The challenge to the court in Smith was to decide when the government's interest in law enforcement should take priority over someone's private religious practices. The first major ruling on that issue came in 1879, when $ Mormons were forbidden to practice polygamy. One of the leading precedents was fixed in 1963 in Sherbert v. Verner, when the Supreme Court ruled that a worker who refused to work on Saturdays because it was a day of worship was still entitled to unemployment compensation. In that opinion, the court stated that government had to demonstrate a "compelling interest" in order to justify an infringement of religious liberty.
In their Smith ruling last year, the Justices could have used many rationales against accepting the use of peyote for religious reasons -- for instance, that the government has a compelling interest in keeping the workplace free of illegal drugs. But instead, by a 5-to-4 vote, they discarded precedent and decided against Smith and Black on entirely different grounds. Writing for the majority, Justice Scalia declared that "the right of free exercise does not relieve an individual of the obligation to comply with a 'valid and neutral law of general applicability.' " There was no need to use the compelling-interest test in such a situation, he said, because that would permit every person "to become a law unto himself."
For all the rifts among religious and civil-libertarian groups, this decision brought a choir of outrage singing full-voice. A whole clause of the Bill of Rights had been abolished, critics charged, and the whole concept of religious freedom was now imperiled. "On the really small and odd religious groups," said the University of Texas' Laycock, "it's just open season." The court itself was deeply split.

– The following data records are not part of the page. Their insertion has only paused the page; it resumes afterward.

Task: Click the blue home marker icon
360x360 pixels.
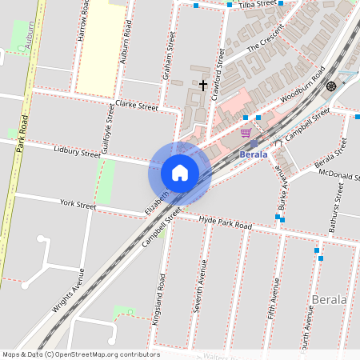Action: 179,173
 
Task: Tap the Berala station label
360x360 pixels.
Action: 254,154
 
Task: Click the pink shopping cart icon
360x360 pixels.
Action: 246,133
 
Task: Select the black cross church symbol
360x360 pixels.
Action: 203,84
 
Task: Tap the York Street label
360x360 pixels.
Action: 78,206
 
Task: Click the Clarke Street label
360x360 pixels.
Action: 136,105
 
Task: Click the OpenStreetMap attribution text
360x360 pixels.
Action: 81,354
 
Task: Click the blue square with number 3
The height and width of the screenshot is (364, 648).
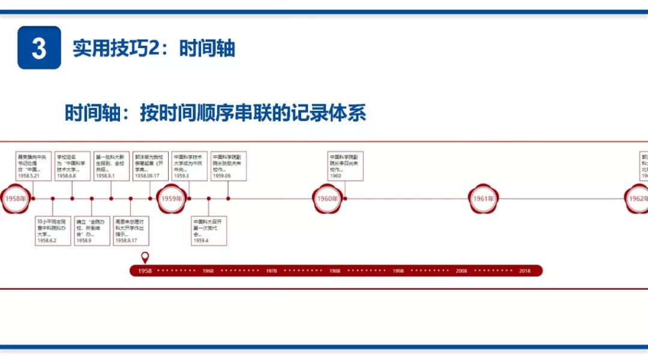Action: pos(39,48)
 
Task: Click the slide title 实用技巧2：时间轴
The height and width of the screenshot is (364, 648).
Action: pos(154,48)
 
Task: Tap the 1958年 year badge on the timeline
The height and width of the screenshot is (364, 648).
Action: pos(16,198)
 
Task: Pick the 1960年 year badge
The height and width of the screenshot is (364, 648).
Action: pos(328,198)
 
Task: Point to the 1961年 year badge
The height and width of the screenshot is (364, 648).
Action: pos(484,198)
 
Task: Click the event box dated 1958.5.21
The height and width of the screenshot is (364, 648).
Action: pos(33,166)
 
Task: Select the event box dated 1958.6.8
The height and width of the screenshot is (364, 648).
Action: pos(73,166)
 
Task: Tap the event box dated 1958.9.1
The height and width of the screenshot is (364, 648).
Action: pos(111,166)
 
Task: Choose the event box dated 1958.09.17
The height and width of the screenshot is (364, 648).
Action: pos(151,166)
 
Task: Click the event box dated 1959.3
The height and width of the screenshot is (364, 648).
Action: pos(190,166)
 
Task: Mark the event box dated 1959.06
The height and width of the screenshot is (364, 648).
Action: pos(229,166)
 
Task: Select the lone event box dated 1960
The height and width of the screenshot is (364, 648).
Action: pos(346,166)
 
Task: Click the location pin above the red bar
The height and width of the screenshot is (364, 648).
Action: pos(145,257)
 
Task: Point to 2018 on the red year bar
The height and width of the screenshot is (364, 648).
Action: pos(525,271)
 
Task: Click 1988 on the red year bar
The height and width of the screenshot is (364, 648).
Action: pos(335,271)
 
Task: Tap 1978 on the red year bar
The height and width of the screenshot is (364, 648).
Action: pos(271,271)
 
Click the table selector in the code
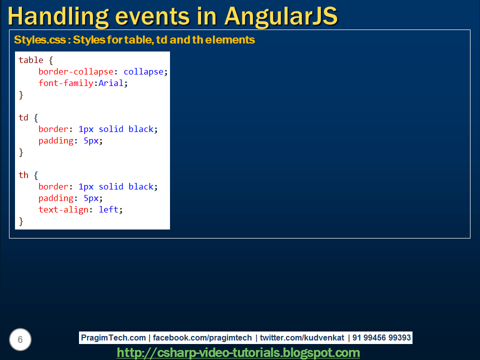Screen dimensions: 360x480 [x=31, y=60]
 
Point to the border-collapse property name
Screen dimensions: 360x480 [x=76, y=72]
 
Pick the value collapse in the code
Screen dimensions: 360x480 [x=144, y=72]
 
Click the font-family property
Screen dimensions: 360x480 [x=66, y=83]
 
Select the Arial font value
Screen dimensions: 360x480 [x=110, y=83]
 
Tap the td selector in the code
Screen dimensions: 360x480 [x=24, y=118]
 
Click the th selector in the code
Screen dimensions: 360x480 [x=24, y=175]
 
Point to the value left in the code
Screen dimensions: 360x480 [x=108, y=210]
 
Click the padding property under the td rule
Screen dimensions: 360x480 [x=56, y=140]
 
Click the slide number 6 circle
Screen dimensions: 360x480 [x=20, y=340]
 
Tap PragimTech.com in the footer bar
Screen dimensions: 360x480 [x=114, y=338]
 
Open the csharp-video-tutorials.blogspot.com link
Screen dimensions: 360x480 [x=238, y=352]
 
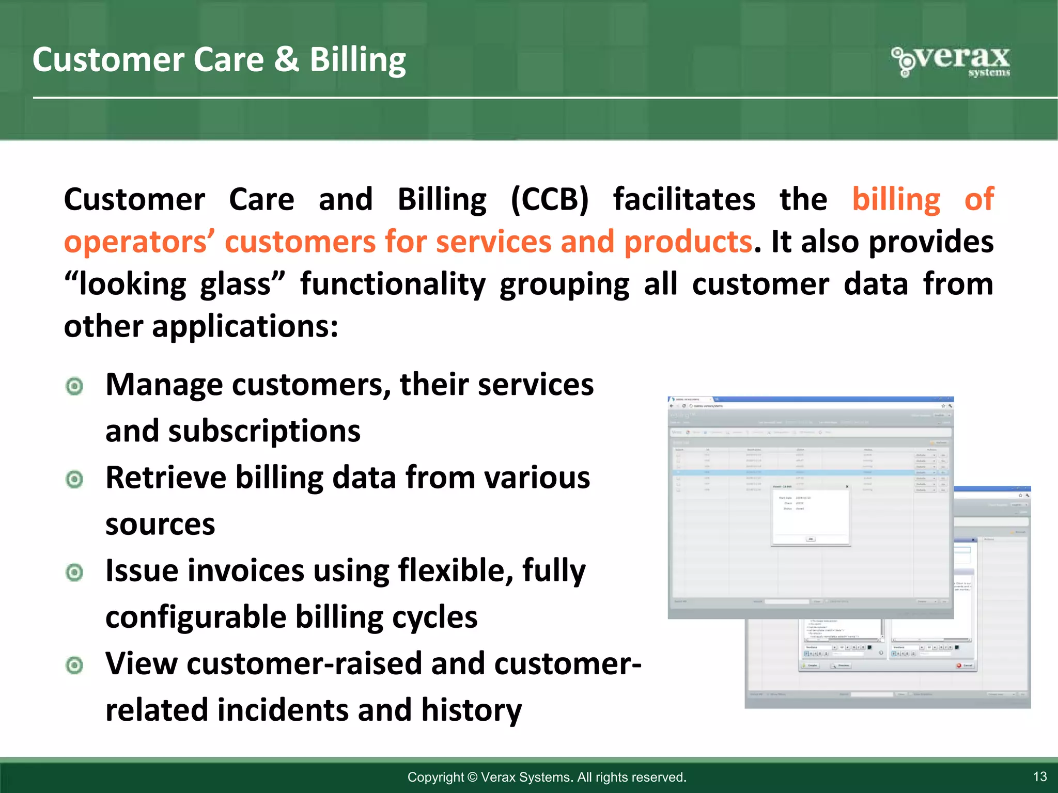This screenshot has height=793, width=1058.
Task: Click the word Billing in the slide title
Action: coord(357,60)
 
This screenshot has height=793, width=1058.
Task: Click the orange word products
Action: coord(688,242)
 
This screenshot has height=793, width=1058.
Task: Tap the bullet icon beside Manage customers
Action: coord(75,386)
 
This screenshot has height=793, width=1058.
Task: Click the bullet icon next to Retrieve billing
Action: coord(75,479)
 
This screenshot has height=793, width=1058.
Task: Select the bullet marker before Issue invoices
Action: coord(75,572)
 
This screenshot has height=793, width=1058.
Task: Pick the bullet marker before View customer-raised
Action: coord(75,665)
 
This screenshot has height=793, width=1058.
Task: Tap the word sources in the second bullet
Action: coord(160,525)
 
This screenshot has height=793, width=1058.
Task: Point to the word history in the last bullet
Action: coord(471,710)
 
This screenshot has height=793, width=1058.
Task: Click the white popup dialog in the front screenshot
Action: coord(810,516)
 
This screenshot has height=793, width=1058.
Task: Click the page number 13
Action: coord(1039,776)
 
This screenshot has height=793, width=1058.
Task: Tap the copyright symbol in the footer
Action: coord(472,777)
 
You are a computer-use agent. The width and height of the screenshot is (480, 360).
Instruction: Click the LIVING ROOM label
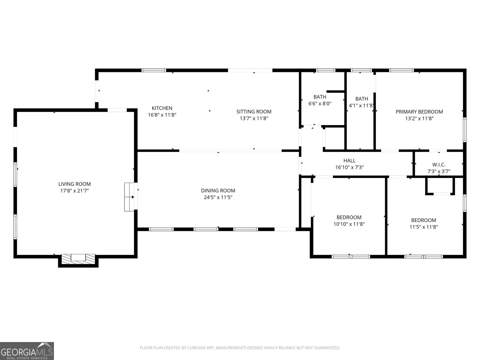(x=74, y=184)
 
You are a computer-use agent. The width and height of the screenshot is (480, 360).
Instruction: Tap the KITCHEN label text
(x=162, y=108)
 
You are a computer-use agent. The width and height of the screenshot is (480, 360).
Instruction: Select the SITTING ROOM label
(x=254, y=112)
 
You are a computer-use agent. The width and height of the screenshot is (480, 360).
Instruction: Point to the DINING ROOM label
(x=218, y=190)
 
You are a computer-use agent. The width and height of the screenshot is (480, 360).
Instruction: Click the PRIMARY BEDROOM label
(x=419, y=112)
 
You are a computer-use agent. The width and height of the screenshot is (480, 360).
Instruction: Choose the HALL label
(x=350, y=161)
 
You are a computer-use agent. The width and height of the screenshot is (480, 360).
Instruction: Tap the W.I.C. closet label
(x=439, y=165)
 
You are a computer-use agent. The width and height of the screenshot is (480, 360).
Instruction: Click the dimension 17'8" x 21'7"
(x=75, y=191)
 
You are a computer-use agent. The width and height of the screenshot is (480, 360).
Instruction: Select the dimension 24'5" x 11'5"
(x=218, y=197)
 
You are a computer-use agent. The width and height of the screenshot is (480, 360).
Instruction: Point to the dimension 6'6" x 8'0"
(x=320, y=104)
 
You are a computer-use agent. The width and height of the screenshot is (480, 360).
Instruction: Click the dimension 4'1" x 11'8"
(x=361, y=106)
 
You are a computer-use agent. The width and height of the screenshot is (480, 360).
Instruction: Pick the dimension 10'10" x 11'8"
(x=349, y=224)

In a spirited dissent, Justice Sandra Day O'Connor said the majority's stance "is incompatible with our nation's fundamental commitment to individual religious liberty." As a result of the uproar, Congress is considering a law to restore the compelling-interest test.
THE CHALLENGE
There is no predicting which way this court will go in a case like Lee v. Weisman. The basic split is not only between those who want to accommodate religion and government and those who want to keep the two separate. There is also a split on the court between those who defer to the government and those who continue to emphasize individual liberty.